The growth in Internet search volume is a double-edged sword for marketing professionals . At the same time that the phenomenon represents an opportunity to reach consumers through this channel, the competition to attract users' attention is increasing.

Therefore, the search for new media that facilitate the public experience must be incessant . A trend that is gaining strength is visual search, driven by the feeling present among 74% of Internet users that searches in text form are no longer as efficient.

Using this resource can be the solution to improve azerbaijan email list 194608 contact leads your e-commerce traffic and, as a result, boost sales . But, to do so, you need to master the concept and know the main techniques related to visual search. And that's why we created this article!

Interested? Then read on!

What is visual search?
How is visual search applied to ecommerce?
How can your ecommerce benefit from visual search?
What are the most relevant visual search tools?
How to apply visual search for ecommerce?
What are the success stories in the use of visual search for ecommerce?
What is visual search?
As you may have already deduced, visual search is an alternative way of searching the Internet. Instead of typing the text and keywords you want to find, this resource allows navigation to be started from an image , which can be a photo taken by the user or even a screenshot.

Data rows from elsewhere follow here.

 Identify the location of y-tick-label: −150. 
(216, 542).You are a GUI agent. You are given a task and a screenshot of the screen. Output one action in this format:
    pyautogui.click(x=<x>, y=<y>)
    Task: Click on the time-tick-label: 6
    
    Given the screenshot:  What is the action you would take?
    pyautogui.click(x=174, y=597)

This is a trend that is gaining strength due to the development of digital transformation in society. Today, a large number of people have advanced cell phones and cameras, which increases the possibilities of using technology.

Image

However, the technology behind visual search is much more complex than these devices. It is machine learning , which is responsible for much of the resources needed for Google's and other search engine algorithms to recognize the elements of an image.

The process of machine learning is similar to that of a human acquiring knowledge . The computer is fed with data that gradually increases in size.

With this, machines learn to distinguish variations between different information standards. To enhance this, Google cross-references data with its own database and allows the computer to connect the pieces of the puzzle and identify what an image represents and what its context is.